§ ЗАДАНИЕ 1
Кто из сотрудников М., по словам документа, вел следствие по делу Фрича?
§ ЗАДАНИЕ 2
Назовите все фамилии людей, упомянутые в документе.

§ ДОКУМЕНТ
20 июля 1944 года
Часть II
События, разворачивавшиеся во второй половине дня 20 июля 1944 года в штаб-квартире гестапо, намного интереснее всего происходившего в ставке Гитлера или на Бендлерштрассе, где находился центр заговора.
С. Остается еще много нерешенных вопросов, скорее, исторического характера, касающихся покушения на жизнь Гитлера, и поскольку вы имели непосредственное отношение к расследованию, я хотел бы продолжить разговор об этом, если вы не против.
М. Разумеется. Но мне кажется, основное мы уже обсудили, разве не так?
С. Но не этот аспект. Тогда я интересовался вашим мнением относительно замешанных в заговоре партий. На этот раз мне хотелось бы быть более конкретным. Уверен, вы поймете, что я имею в виду, если мы продолжим.
М. Мне в любом случае хотелось бы понять вашу мысль.
С. Прежде всего, было ли вам, как начальнику гестапо, известно что-либо о готовящемся заговоре до того, как произошло покушение?
М. Конкретно о Штауффенберге?
С. Да, об этой попытке.
М. Я кое-что знал о Штауффенберге, но не в связи с его участием в подготовке покушения.
С. А что вы о нем знали?
М. Ну, антиправительственно настроенный интеллектуал. Еще существовало досье о его подозрительных сексуальных наклонностях, но ему не был дан ход. Я не занимался специально людьми, настроенными против правительства, под которым я подразумеваю Гитлера, а только теми, кто предпринимал активные действия в этом направлении. Что же касалось обвинений высших военных чинов в гомосексуализме, то я кое-что знал о деле генерал-фельдмаршала Фрича в 1938 году и мне больше не хотелось связываться с делами такого рода.
С. Давайте на минутку отвлечемся от нашей темы. Вы упомянули Фрича.
М. Да. Мой сотрудник Мейзингер занимался следствием по этому делу, которое я советовал ему оставить в покое. И Мейзингеру оно оказалось не по силам.
С. И обвинения в гомосексуализме против Фрича были сфабрикованы гестапо, разве не так?

§ СОХРАНЁННЫЕ ЗАПИСИ
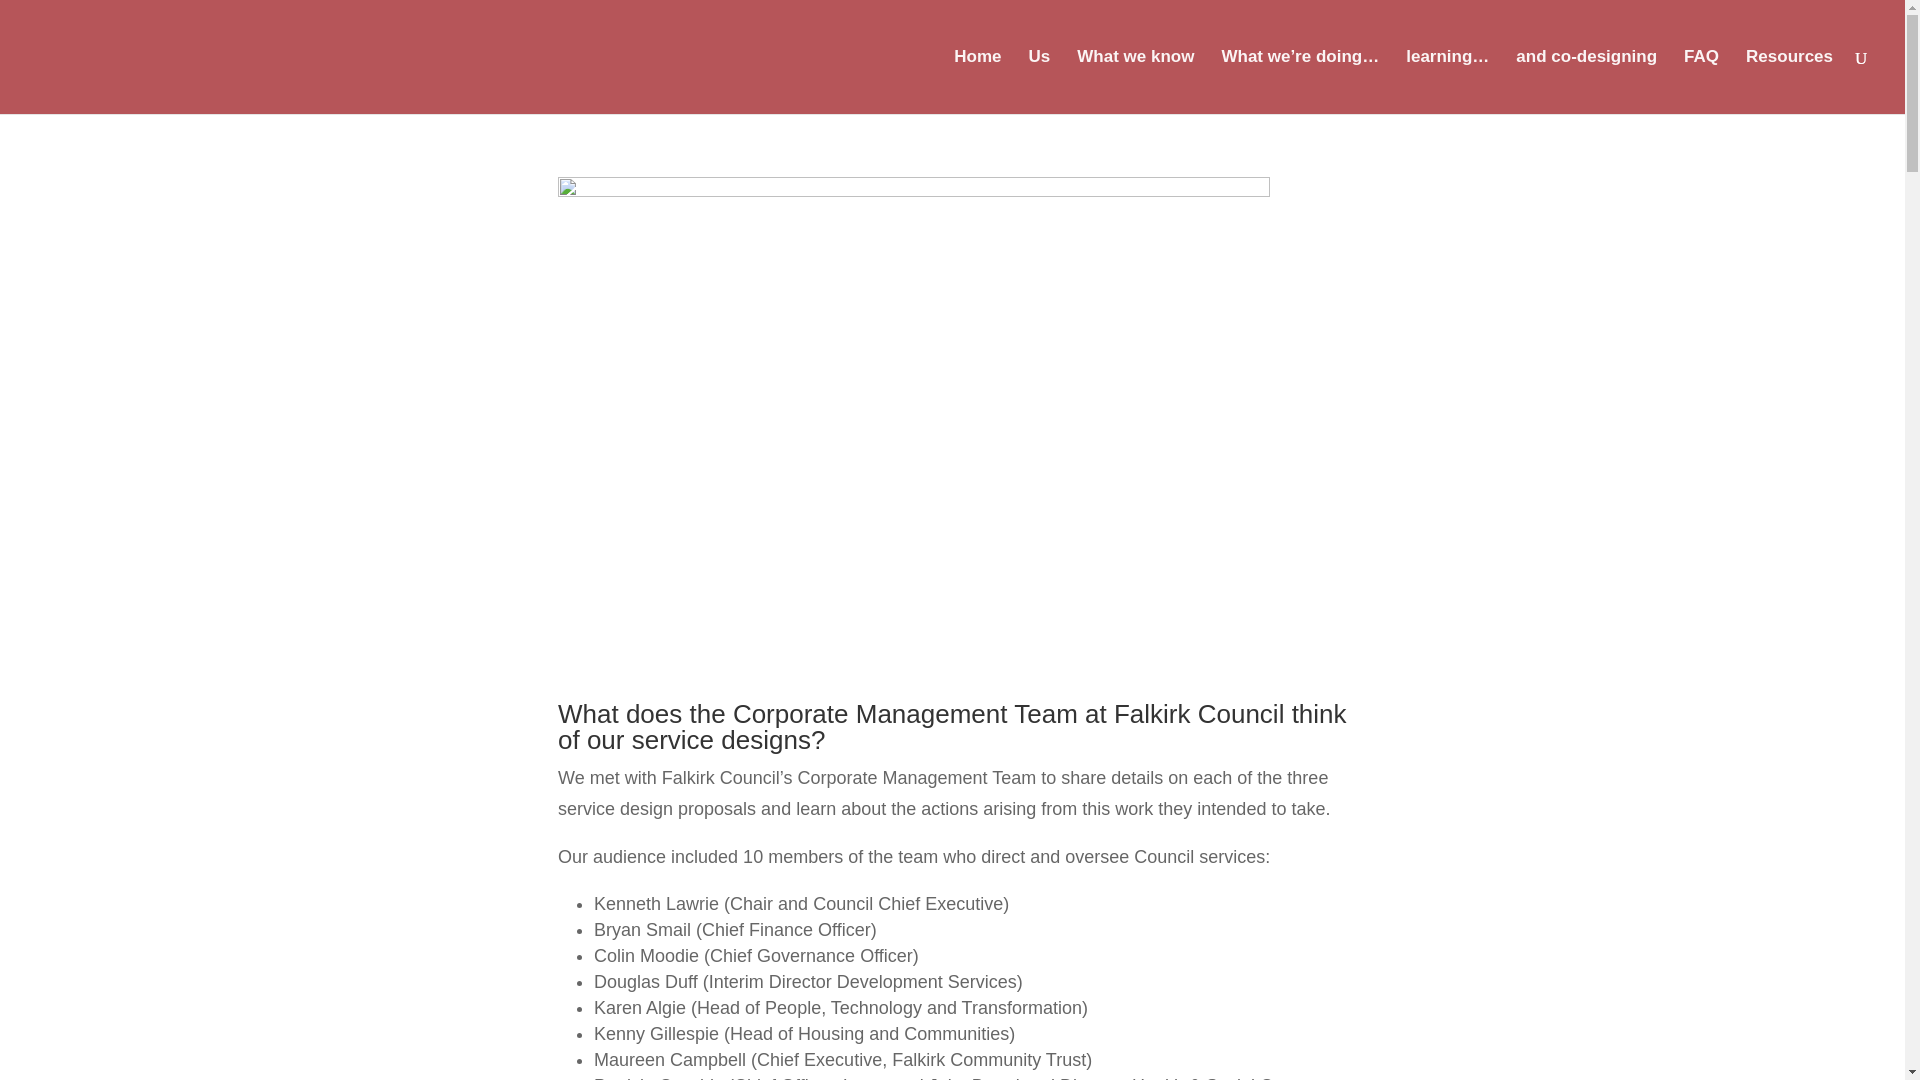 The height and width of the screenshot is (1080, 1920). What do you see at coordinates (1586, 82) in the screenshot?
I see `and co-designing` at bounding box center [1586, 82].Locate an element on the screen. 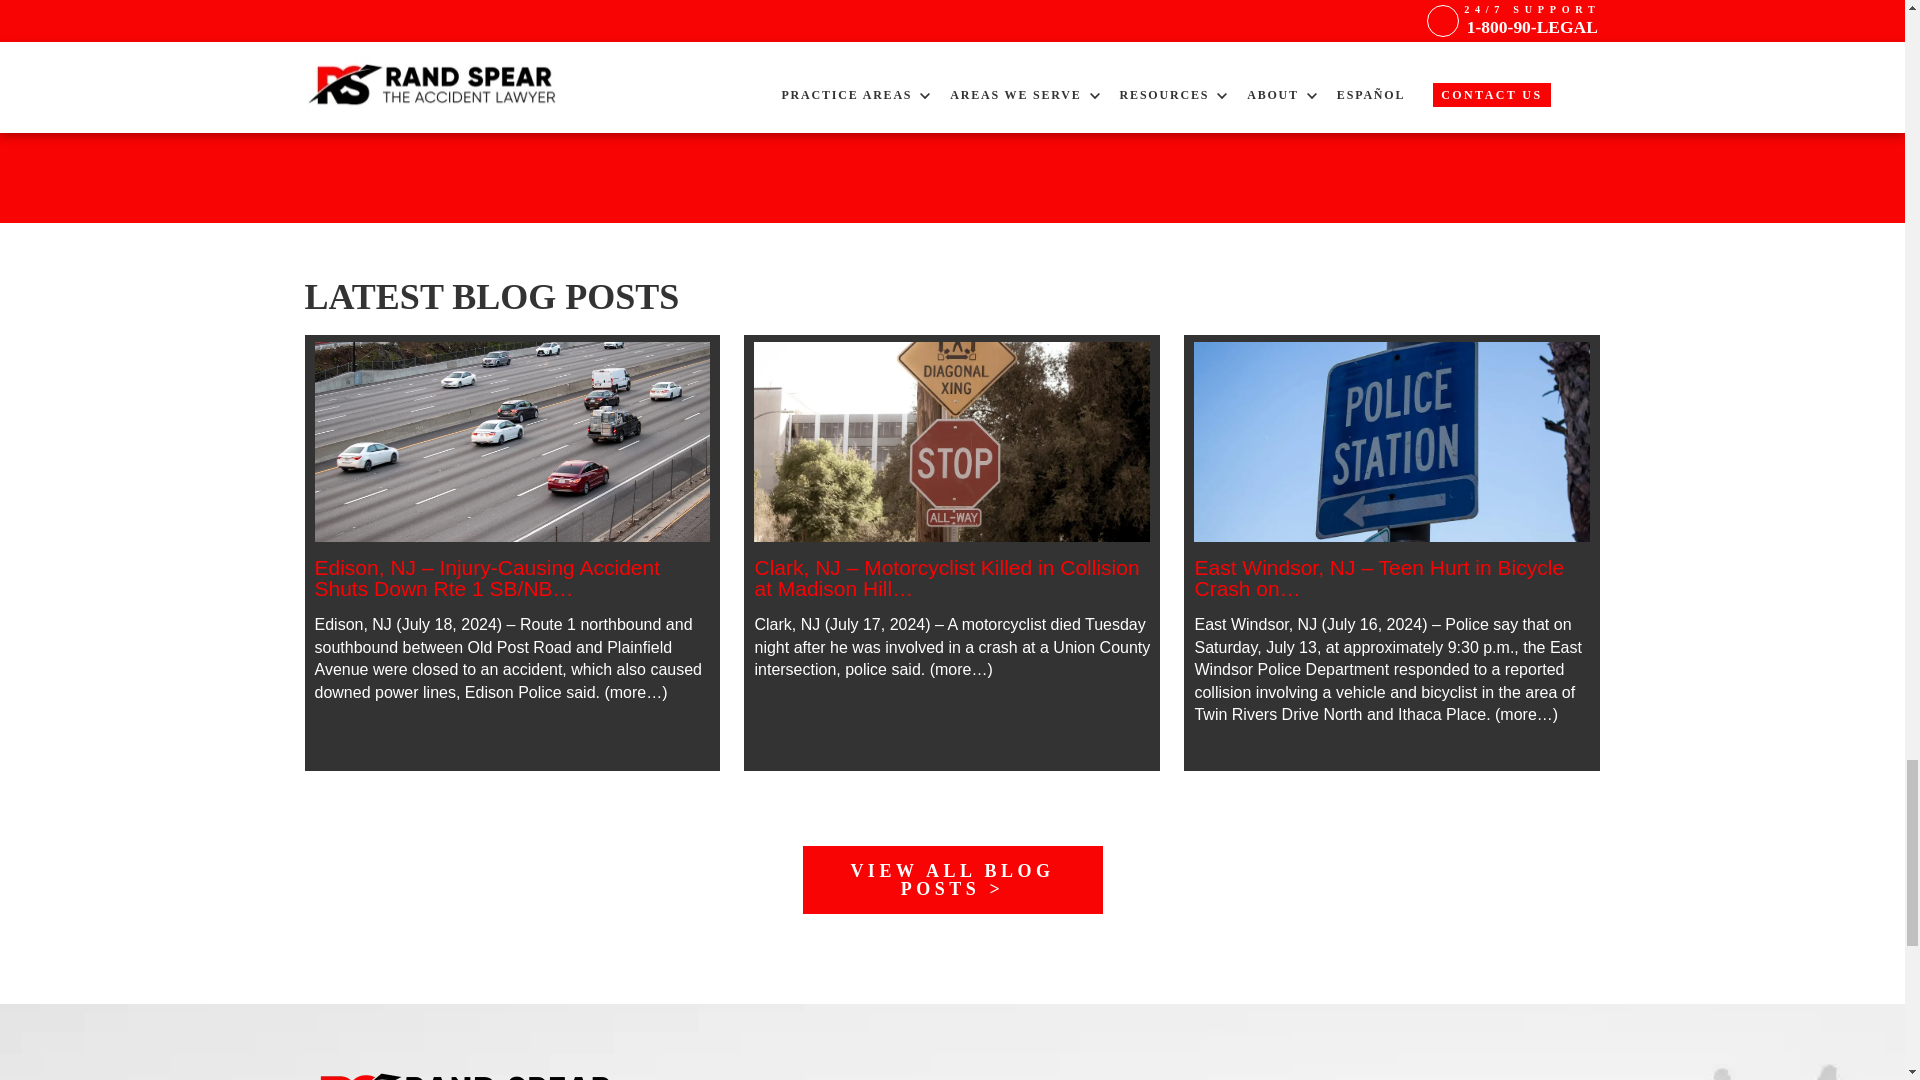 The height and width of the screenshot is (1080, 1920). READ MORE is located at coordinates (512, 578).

...

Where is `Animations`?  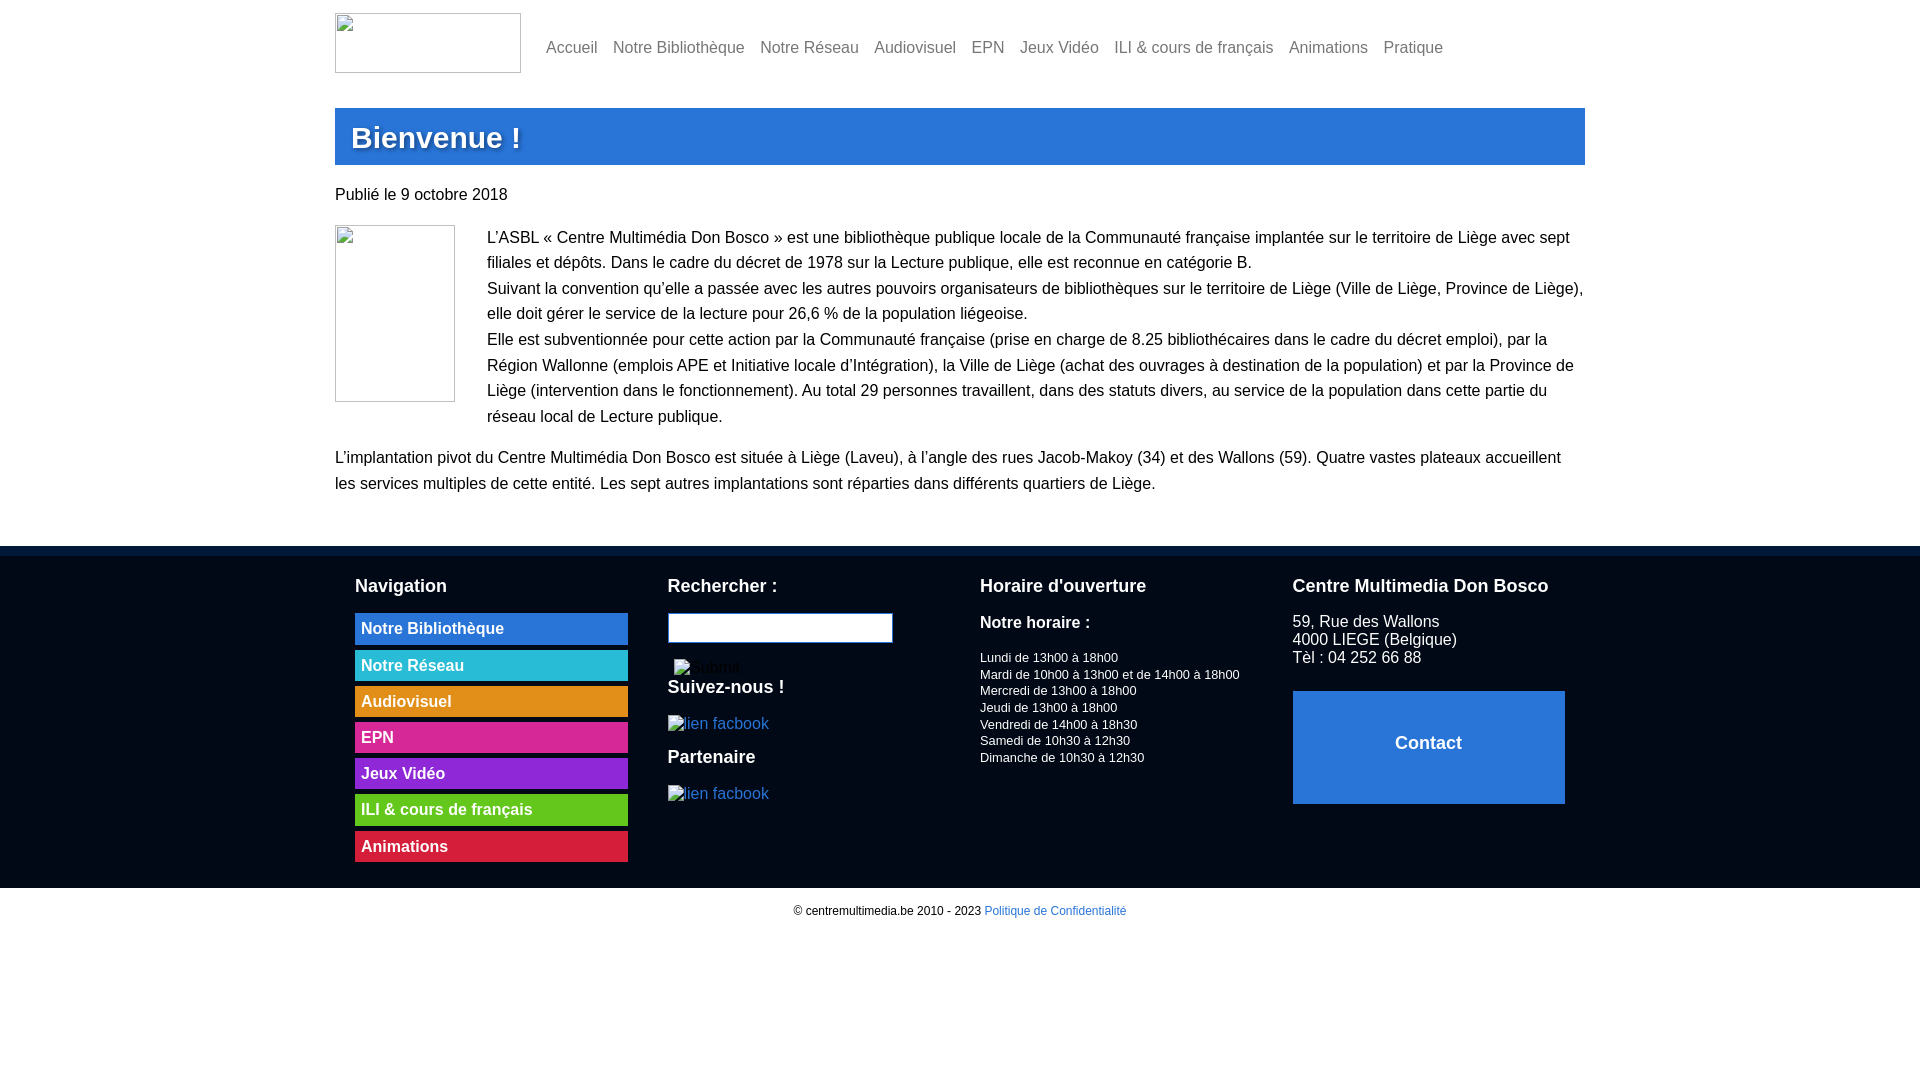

§ ОТВЕТ 1
Мейзингер.

§ ОТВЕТ 2
Гитлер, Штауффенберг, Фрич, Мейзингер.